2990WX review thread Its live !

french toast · Aug 14, 2018

What could they do next gen to alleviate the memory issues with 2990wx?
Aside from different topologies, would adding a large L4 help much?

StefanR5R · Aug 14, 2018

About AnandTech's review:

Ian Cutress said:
you will notice that our 2990WX sample never goes near the 250W rated TDP of the processor, actually barely hitting 180W at times. We are unsure why this is.

I have a possible explanation:

Ian Cutress said:
Most of the testing data is with the Liqtech 240 liquid cooler, rated at 500W.

Enermax's rating of their AIOs is utter nonsense. If you try to push 500 W thermal load through a slim 360, slim 280, let alone slim 240 mm radiator, it's not only going to be very noisy, the loop will also become very hot. So hot, that AMD's boost will put a lid on the clocks, voltage, and power.

Unless Ian tested outdoors in Antarctica.

Edit,
a slim 240 radiator is inadequate even for 2990WX's stock TDP of 250 W, IMO.

24601 · Aug 14, 2018

french toast said:
What could they do next gen to alleviate the memory issues with 2990wx?
Aside from different topologies, would adding a large L4 help much?

Nothing is going to help traversing 2 layers of glorified PCI-E 3.0 x16 links for your CPU to do the groundbreaking revolutionary task of conversing with it's own main memory.

Schmide · Aug 14, 2018

french toast said:
Ok, assuming AT did proper testing of the connections and not using whole uncore...
Now IF is worse than intel mesh...16 core consume slighly more power than intel 18 core at max...but the real story is MINIMUM connection power consumption...it is considerably more on AMD IF than on intel mesh..and nearly an order of magnitude worse when comparing intel ring bus to pinnacle ridge IF...(baseline).

You're discriminating power consumption between two separate entities over different distances. AMD will never be able to compete. It's a total tradeoff.

french toast said:
Power consumption looks reasonably equivalent between mesh and IF when using AMD 2 dice Vs 18 monolithic intel die...but connecting 4 dice is a massive amount of power for either Epyc or 2990wx...using that much percentage of power is not ideal.

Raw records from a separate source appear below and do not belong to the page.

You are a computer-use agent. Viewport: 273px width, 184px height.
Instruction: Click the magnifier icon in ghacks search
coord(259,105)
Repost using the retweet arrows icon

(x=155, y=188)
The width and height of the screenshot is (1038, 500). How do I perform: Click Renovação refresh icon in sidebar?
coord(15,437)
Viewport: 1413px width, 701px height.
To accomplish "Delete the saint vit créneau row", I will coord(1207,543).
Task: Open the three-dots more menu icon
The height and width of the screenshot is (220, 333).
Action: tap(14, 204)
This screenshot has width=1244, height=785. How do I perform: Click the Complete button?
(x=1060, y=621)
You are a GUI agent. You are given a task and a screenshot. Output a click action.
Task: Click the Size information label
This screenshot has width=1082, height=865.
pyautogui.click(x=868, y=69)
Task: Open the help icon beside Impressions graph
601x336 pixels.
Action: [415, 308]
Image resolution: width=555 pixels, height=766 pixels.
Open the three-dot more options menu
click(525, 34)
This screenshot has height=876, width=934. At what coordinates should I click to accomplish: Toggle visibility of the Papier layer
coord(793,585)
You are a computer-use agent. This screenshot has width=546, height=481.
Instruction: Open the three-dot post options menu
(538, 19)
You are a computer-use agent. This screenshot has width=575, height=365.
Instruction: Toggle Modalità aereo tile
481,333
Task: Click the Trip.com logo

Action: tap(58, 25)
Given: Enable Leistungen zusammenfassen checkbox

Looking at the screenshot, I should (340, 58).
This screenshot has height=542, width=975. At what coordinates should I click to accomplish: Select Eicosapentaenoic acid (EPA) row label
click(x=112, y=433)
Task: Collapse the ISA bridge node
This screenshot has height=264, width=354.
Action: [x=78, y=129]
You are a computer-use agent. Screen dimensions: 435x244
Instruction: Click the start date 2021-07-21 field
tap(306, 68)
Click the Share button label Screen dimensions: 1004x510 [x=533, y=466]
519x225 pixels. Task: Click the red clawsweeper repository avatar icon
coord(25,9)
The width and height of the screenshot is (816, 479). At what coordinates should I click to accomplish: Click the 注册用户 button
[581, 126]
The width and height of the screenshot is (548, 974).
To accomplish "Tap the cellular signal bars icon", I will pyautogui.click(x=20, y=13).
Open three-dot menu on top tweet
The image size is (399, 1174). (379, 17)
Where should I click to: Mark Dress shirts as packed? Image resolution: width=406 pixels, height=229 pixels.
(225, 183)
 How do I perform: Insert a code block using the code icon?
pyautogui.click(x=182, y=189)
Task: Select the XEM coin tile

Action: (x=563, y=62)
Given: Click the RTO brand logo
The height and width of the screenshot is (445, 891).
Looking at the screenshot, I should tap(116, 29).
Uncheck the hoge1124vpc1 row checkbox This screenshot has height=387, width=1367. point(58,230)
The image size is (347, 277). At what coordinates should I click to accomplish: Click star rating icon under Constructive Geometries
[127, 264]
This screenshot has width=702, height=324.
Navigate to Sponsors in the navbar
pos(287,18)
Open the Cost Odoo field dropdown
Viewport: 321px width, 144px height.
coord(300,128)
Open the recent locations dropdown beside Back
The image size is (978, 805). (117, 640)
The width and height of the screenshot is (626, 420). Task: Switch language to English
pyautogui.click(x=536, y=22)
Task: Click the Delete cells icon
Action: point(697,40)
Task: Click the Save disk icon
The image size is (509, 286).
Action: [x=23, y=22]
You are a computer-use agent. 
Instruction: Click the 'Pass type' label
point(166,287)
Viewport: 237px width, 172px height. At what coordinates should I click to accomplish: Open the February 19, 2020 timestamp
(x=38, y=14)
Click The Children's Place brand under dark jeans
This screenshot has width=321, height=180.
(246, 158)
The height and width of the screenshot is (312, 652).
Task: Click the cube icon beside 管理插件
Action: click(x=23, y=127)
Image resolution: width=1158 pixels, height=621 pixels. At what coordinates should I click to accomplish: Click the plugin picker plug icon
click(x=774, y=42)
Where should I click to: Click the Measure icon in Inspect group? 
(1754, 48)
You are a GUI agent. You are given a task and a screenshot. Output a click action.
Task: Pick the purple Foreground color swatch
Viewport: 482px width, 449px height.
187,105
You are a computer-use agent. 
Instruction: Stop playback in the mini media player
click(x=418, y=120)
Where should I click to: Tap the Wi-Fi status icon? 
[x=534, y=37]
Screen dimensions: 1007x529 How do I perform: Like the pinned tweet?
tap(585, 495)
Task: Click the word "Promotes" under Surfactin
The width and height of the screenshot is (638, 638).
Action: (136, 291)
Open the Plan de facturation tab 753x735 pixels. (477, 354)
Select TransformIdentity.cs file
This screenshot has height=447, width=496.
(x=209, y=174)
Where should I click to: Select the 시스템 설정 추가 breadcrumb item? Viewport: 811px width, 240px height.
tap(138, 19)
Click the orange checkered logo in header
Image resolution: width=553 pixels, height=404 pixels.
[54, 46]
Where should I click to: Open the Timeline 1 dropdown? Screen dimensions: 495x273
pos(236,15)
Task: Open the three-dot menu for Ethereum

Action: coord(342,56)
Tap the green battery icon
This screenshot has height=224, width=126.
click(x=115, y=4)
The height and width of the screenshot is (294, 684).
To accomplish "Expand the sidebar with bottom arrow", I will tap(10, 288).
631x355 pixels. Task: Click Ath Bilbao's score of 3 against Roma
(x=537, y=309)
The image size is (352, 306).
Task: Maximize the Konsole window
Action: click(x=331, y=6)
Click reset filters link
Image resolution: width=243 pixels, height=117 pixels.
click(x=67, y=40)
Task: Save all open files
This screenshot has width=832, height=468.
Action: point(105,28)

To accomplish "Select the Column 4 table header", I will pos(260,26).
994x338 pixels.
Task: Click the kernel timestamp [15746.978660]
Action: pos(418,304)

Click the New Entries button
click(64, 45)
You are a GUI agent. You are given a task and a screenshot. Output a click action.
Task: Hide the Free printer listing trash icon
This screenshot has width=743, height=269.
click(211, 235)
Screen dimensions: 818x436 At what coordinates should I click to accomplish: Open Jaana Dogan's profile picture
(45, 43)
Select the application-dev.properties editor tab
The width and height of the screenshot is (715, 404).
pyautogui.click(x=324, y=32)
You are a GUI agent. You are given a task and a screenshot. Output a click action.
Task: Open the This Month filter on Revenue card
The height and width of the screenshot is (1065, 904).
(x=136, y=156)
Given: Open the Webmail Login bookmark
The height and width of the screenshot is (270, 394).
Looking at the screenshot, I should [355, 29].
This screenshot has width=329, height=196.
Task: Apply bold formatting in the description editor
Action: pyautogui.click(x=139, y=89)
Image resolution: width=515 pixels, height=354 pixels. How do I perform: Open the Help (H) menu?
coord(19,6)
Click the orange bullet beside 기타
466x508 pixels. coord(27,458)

It's really not that bad considering what AMD was planing when they designed it. Over provisioning. And sure running point to point is going to be less of a burden. That's the nature of pathways.

french toast said:
I'm saying using IF to connect multiple small 4 core CCX for desktop is a bad situation long term, even worse when using multiple IF links to connect 4 of those dice together for threadripper.
They would be better off moving to a new more efficient topology for a larger CCX, better connections between CCX, finally some kind of active interposer with advanced topology for connecting dice.
Most people seem to think ..large ring bus CCX + active interposer+butter donut is a better long term solution.

Why are you trying to make this into intel? It's not.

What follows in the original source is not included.